Exercise tasks:
a - Name each kind of fish mentioned in the essay about the salmon season.
b - Continue the essay about the salmon season, picking up after its final sentence.

Categories
Featured Prose Spring 2021

The Salmon Season Gets Shorter and Shorter Every Year

When my father was twenty years old, the same age I am now, he took a summer job at a fishing plant and cannery halfway down the Aleutian Islands in Chignik, Alaska. The youngest of ten children, my dad began shipping himself out of his hometown of Spokane, Washington in the summers when he was seventeen. He first followed his older brothers Matthew and David to a chuckwagon ranch at the base of the Tetons in Jackson Hole, and then on up to Alaska, where Matthew worked on the boats and David ran the processing plant at the Aleutian Dragon Fishing Company. His age wasn’t an issue. By the tenth kid, my grandparents didn’t know how old he was, and they didn’t care.

There’s only one photo in our house from my dad’s time in Alaska. The picture itself is blurry, and my dad looks caught off guard, maybe mid-sentence. The background is all muted greys and whites; low and boxy concrete warehouses line the back of the dock and mountains dusted in snow rise sharply behind the buildings. The foreground is all yellow, my dad dressed in a floor-length rain slicker with a hood. His strawberry blond hair, which these days grows thick and long, is closely cut and mostly covered by a yellow ball cap. In the photo, you can’t read the words on the hat, but I know that it says “Aleutian Dragon Fishing Company” because my mom still has it. She wears it with her own floor-length yellow rain slicker, a gift from my dad on their first wedding anniversary.

My dad says that my Uncle David took the photo, and he knows that it’s early May because they’re out on the docks and not in the processing warehouses. This means it’s the twenty-four hour opening of the halibut season when the fishermen’s permits line up with the halibut spawning and they can catch hundreds of thousands of pounds of fish in a single day. The Chignik plant’s bread and butter was salmon — ten-pound red sockeye salmon in the early summer and forty-pound king salmon starting in August — but in late spring there was a sliver of halibut season. Since Alaskan halibut can be seven feet long and 500 pounds, the fish didn’t fit in the warehouses and the processing was done right on the docks. They’d hold the fish up on a gaff hook and use a machete to hack off its head, just below the eyeballs. They’d have to take turns, and my dad’s job was to re-sharpen the blades in between rounds.

(Extracted data entries)
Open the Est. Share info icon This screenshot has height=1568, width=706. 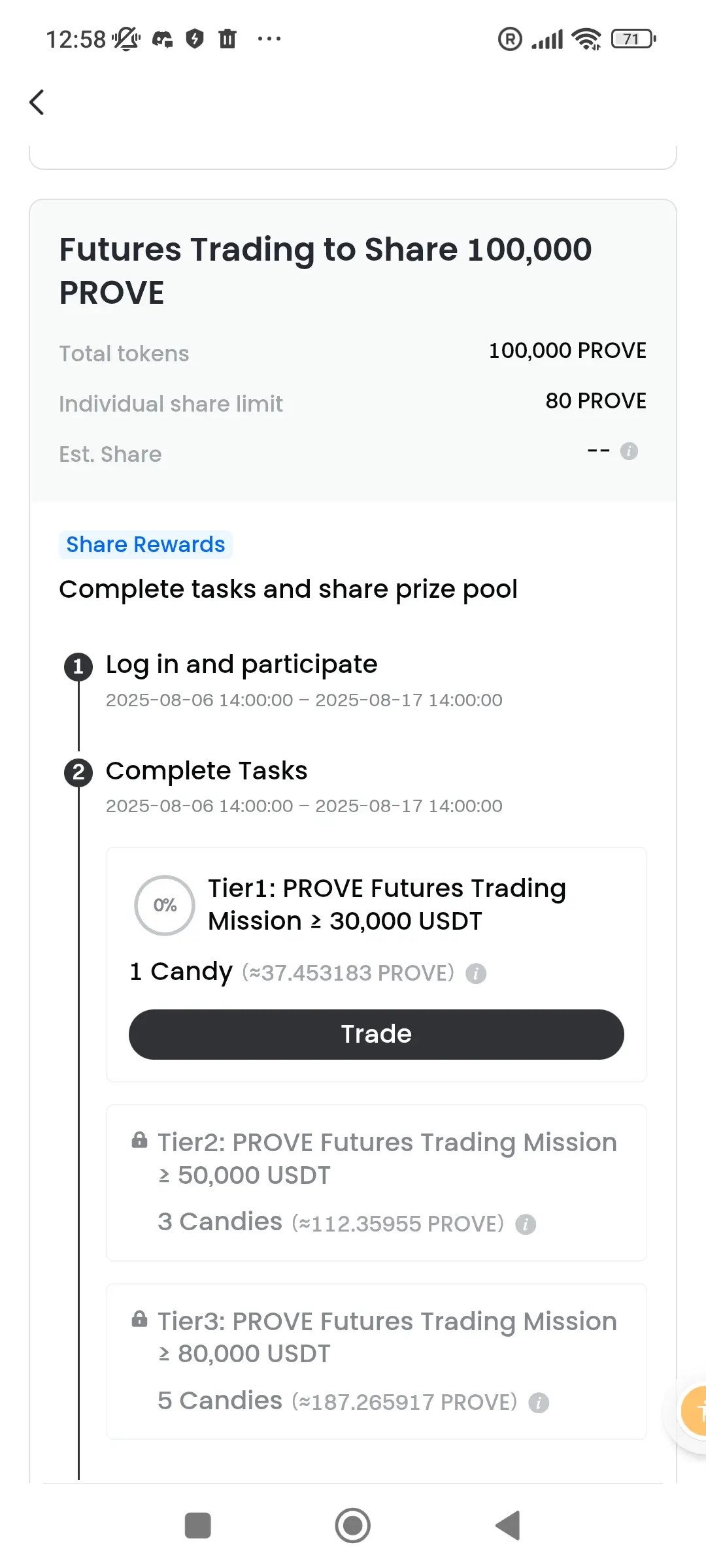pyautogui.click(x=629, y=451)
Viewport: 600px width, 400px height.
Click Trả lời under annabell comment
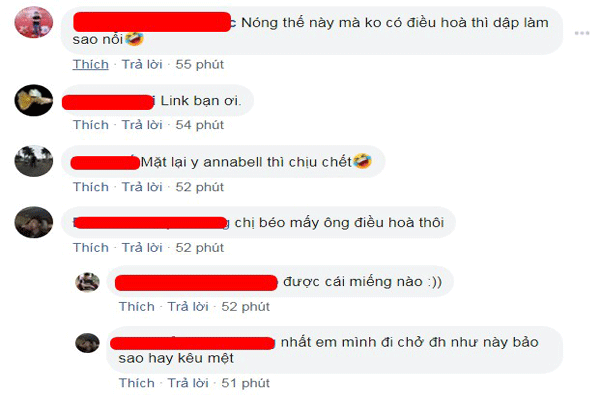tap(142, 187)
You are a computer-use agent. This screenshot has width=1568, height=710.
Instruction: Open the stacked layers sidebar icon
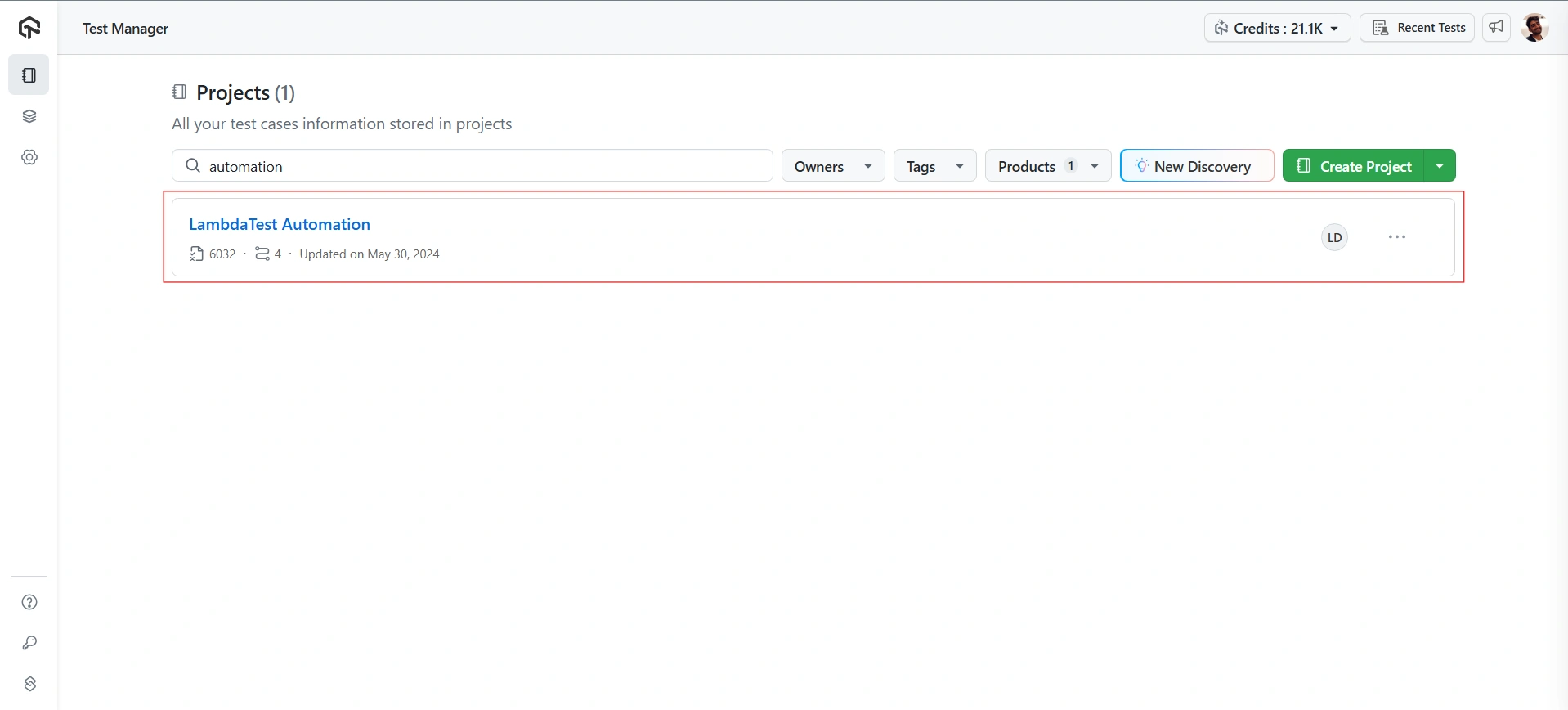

Solved tasks:
a -
- Red sockeye salmon
- King salmon
- Halibut

b -
My Uncle David started at the ADF Chignik plant when he was twenty-one and has worked in the Alaskan fishing industry ever since, though his job these days deals more with dwindling populations and plummeting fishery health. In the late 80s, he was in charge of recruiting college kids to work at the plant. He started with his brothers, which is how my dad got roped into the job, but he also recruited at college parties, convincing drunk Washington State students to sign contracts that they wouldn’t remember in the morning. My dad told me that his brother lured him to Chignik with the promise of adventure and the chance to make what was advertised as “a fuck ton of money.” He did, but only because in Chignik, you kept working as long as fish kept coming in, and back in the 80s, the fish never stopped coming in.

In the photo, there are a bunch of trough-sized metal bins full of severed fish heads over my dad’s left shoulder. The insides of the bins are smeared with the same blood staining his rain slicker, which never came out no matter how many times they washed and replaced the gear. The plant workers used to toss the heads into the bay to chum for marine life, but the fishermen (who were all Alaskan Natives — Aleuts, mostly — and passed Chignik Bay fishing permits down their families for generations) told them that the silver-dollar-sized cheeks were the freshest, most succulent flesh of the fish, so the plant workers saved the heads for the fishermen to take home in exchange for beer.

The Chignik plant processed fish twenty-four hours a day for five months in the summer, and the kids who worked at the plant often had shifts of up to sixteen hours with breaks for meals. They slept in bunkhouses where they hung blankets over the windows because it was sunny for twenty-one hours a day. For the first two summers my dad worked on “the slime line,” beheading and gutting salmon as they wound down a conveyor belt in a wet, freezing concrete warehouse. To entertain themselves, they listened to 80s rock mixtapes (he laughed when I asked if they had CDs) and flung fish hearts at each other — five points if you hit your buddy in the face and three points for every minute that he resisted the urge to wipe the guts off his eyebrow. Respect was earned around the eight-minute mark. My dad volunteered to work the overnight shifts because he made double the money and got to see his brother Matthew when the fishing boats dropped off supplies from Anchorage. On those nights, he lived on coffee, Copenhagen chewing tobacco, and Snickers bars while a half-sun washed dusk over the landscape at two in the morning.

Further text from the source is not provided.